Como na maioria das pequenas comunidades, é árdua a luta para manter o judaísmo vivo, repousando nos ombros de poucas pessoas eternamente apaixonadas pela causa. Sonia Bernfeld é uma dessas ativistas. Brasileira, emigrou há 16 anos para Portugal, e, em 2002, foi convidada para participar da diretoria da CIL, na qualidade de diretora sócio-cultural, função que desempenha até o momento.
Sonia Bernfeld foi nomeada pela diretoria para acompanhar as obras de restauração da Sinagoga desde 2004, e foi justamente em uma de suas visitas que descobriu um dos muitos tesouros da Shaarê Tivká. Conforme ela própria nos conta: “Um dia, deparei-me com uma caixa com peças de prata; eram 5 pares de rimonim, em péssimo estado de conservação.
Eram tão lindos e antigos, que decidi cuidar pessoalmente de sua restauração. Comecei por catalogar, desenhar, fotografar e descrever todas as peças. Felizmente, encontrei um restaurador especializado em ourivesaria e antiguidades e tive a felicidade de encontrar um doador, que se dispôs a arcar com o orçamento que me fora entregue. Fiquei tão animada por ver o resultado maravilhoso da restauração, que decidi mandar restaurar o restante dos 26 pares de rimonim e uma belíssima coroa de Torá, todos da Shaarê Tivká”.
Sonia Bernfeld está envolvida, atualmente, na catalogação das peças antigas, entre as quais, inúmeros Yadaim (as ponteiras para a leitura da Torá), placas de prata, 24 Meguilot Esther, livros antigos e outros. Ela imagina que ainda vá encontrar muitos tesouros nas salas da sinagoga, que permanecem fechadas há algum tempo, pelo fato de, infelizmente, não haver um inventário das peças.

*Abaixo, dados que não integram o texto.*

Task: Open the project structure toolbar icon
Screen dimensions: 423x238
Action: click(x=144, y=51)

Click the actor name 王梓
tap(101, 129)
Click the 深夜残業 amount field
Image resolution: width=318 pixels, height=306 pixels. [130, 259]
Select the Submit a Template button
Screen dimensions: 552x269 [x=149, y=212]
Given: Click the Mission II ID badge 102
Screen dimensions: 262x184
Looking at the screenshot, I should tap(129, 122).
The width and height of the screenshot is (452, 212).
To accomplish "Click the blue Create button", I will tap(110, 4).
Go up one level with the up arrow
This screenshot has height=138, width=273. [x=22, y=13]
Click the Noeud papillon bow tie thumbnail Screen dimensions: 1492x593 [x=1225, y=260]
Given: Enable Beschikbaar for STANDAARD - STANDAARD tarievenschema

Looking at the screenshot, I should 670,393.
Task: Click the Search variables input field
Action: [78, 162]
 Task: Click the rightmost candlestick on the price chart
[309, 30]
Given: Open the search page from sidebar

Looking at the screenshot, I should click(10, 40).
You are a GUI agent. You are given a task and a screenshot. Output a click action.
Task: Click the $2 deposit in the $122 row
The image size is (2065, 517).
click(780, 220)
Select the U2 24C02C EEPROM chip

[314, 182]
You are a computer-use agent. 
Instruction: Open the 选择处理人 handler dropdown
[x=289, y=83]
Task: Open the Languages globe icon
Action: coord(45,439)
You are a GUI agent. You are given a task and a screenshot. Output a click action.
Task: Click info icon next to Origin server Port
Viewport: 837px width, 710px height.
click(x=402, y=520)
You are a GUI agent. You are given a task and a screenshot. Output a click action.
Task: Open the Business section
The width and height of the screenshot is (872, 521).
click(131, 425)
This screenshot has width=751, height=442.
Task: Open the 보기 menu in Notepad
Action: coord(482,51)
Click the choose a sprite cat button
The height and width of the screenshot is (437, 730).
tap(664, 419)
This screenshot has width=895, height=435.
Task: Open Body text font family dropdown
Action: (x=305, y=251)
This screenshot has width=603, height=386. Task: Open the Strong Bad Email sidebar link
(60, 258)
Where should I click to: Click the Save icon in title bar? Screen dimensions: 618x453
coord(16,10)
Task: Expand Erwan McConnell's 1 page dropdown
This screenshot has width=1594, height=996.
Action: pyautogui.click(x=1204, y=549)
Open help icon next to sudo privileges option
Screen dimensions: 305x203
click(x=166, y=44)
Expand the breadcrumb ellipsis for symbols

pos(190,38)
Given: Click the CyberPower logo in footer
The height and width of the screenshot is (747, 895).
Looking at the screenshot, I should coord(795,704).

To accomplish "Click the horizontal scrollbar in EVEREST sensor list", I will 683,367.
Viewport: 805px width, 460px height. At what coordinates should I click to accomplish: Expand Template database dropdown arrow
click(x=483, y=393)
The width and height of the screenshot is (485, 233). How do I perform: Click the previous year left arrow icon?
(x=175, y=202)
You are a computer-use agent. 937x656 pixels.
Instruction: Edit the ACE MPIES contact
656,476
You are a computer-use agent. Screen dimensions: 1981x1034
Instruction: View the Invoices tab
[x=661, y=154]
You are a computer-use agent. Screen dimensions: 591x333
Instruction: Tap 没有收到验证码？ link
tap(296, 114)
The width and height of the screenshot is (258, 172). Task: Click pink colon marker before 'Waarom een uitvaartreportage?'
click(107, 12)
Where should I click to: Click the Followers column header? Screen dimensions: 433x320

Mas o que significa ser judeu em uma comunidade como a de Lisboa? Sonia responde que Portugal é o país mais pró-judaico da Europa. Os judeus locais tiveram grande importância cultural e científica e muitas famílias portuguesas reconhecem, com orgulho, sua origem judaica.
Hoje há total liberdade religiosa. Porém, sendo a comunidade muito pequena, o dia-a-dia é difícil. Não há rabino fixo, escola judaica, nem loja de produtos casher. Há uma única loja com alguns produtos casher, mas nem sempre todos conseguem o que precisam. No ano passado, em Pessach, por exemplo, nem todos conseguiram comprar matzá.
Atualmente, a Sinagoga Shaarê Tikvá realiza serviços religiosos às sextas-feiras à noite, aos sábados e nas Grandes Festas. A sinagoga é a única de Lisboa e seu pleno funcionamento representa uma grande vitória sobre a Inquisição, bem como os demais sistemas totalitários que, em vão, tentaram erradicar o judaísmo.